RUN mkdir /home/jovyan/working-dir
WORKDIR /home/jovyan/working-dir
# -- Run any setup scripts
build.sh:
#!/usr/bin/env bash
source ./.env
echo "[+] Build docker image:"
echo "${ML_PROJECT_NAME}"
docker build -t $ML_PROJECT_NAME .
run.sh:
#!/usr/bin/env bash
source ./.env
echo "[+] Running docker env:"
echo "${ML_PROJECT_NAME}"
docker run -p 8888:8888 -v ./working-dir:/home/jovyan/working-dir $ML_PROJECT_NAME
Machine Learning with CUDA support
you can find the code here: docker-ml-boilerplate-CUDA
I use The second template when I need to leverage my computer's GPU to train different ML models for some projects.
(note: depending on your Docker installation you may need to use sudo
to run the docker
commands)
Dockerfile:
FROM nvidia/cuda:11.4.3-runtime-ubuntu20.04
# Set environment variables
ENV DEBIAN_FRONTEND=noninteractive
# Install system dependencies
RUN apt-get update && apt-get install -y git python3-pip python3-dev python3-opencv libglib2.0-0
# Upgrade pip
RUN python3 -m pip install --upgrade pip
# Install PyTorch and torchvision
RUN pip3 install torch torchvision torchaudio -f https://download.pytorch.org/whl/cu111/torch_stable.html
RUN pip3 install jupyterlab numpy matplotlib pandas seaborn ipywidgets scipy
# RUN other pip install ...
RUN mkdir /home/working-dir
WORKDIR /home/working-dir
# -- Run any setup scripts
build.sh (same as the Jupyter setup):
run.sh:
#!/usr/bin/env bash
source ./.env
echo "[+] Running docker env:"
echo "${ML_PROJECT_NAME}"
docker run -v ./working-dir:/home/working-dir --gpus all -p 8888:8888 $ML_PROJECT_NAME jupyter lab --allow-root --ip=0.0.0.0
run_command.sh:
#!/usr/bin/env bash
source ./.env
echo "[+] Running docker env:"
echo "${ML_PROJECT_NAME}"
docker run -v ./working-dir:/home/working-dir --gpus all -p 8888:8888 $ML_PROJECT_NAME $@
Conclusions
Using Docker to handle Machine Learning environments has many advantages:
- Keeps all dependencies well managed and separated, avoiding the risk of breaking one project while updating another one.

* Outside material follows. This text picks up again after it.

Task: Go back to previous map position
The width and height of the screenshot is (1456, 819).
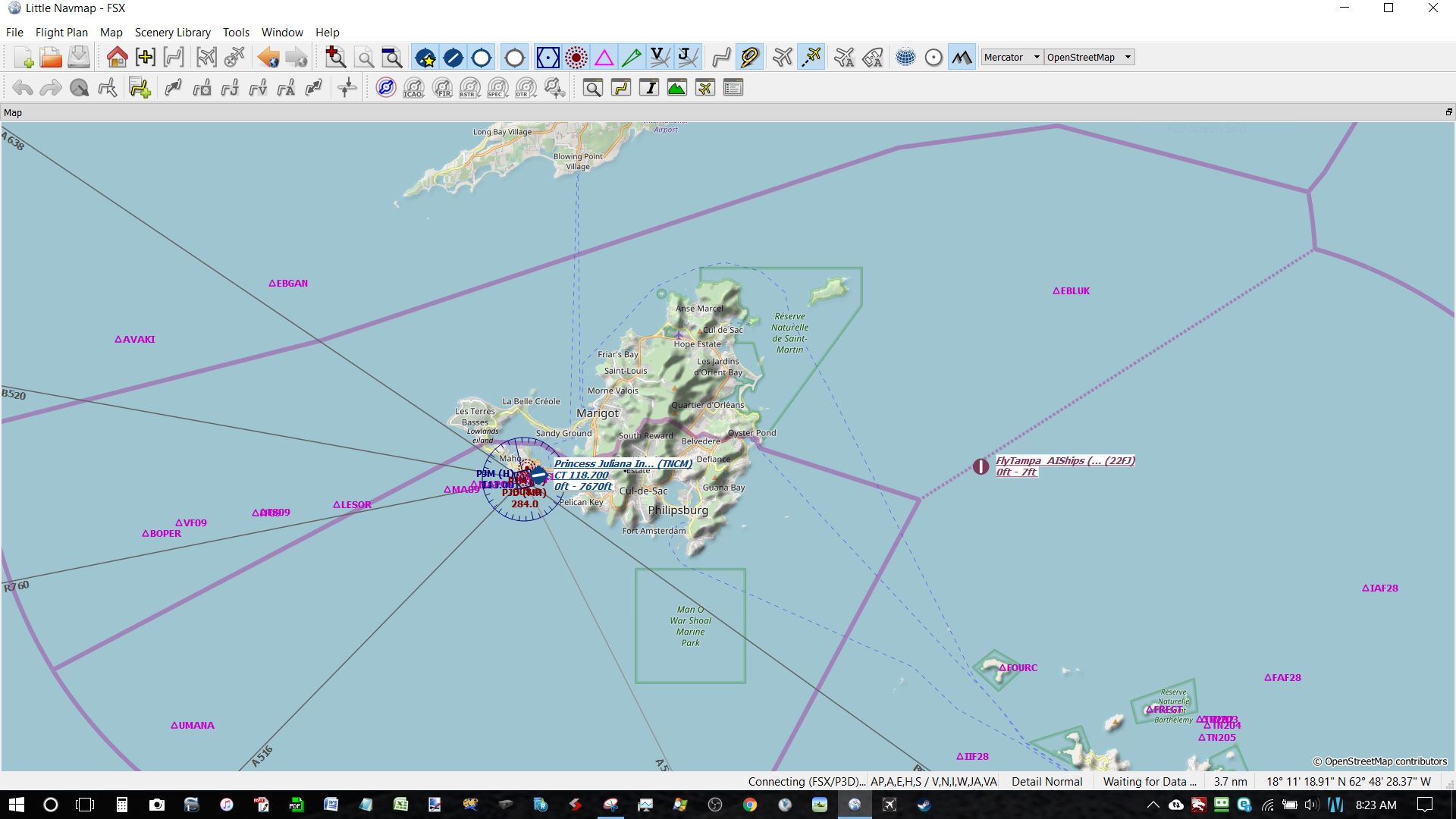Action: (x=265, y=57)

- It is easy to replicate on multiple projects while quickly tweaking, updating a version, or adding a new dependency.
- Very easy to use: build the Docker once and then run it each time you need to spin up your environment. Even if you need to update the Dockerfile, leveraging the Docker cache, rebuilding the image is pretty quick.
- You can run your docker image on a machine (e.g., a powerful desktop or server) and connect to the Jupyter web interface from a different machine (your old and low-budget laptop).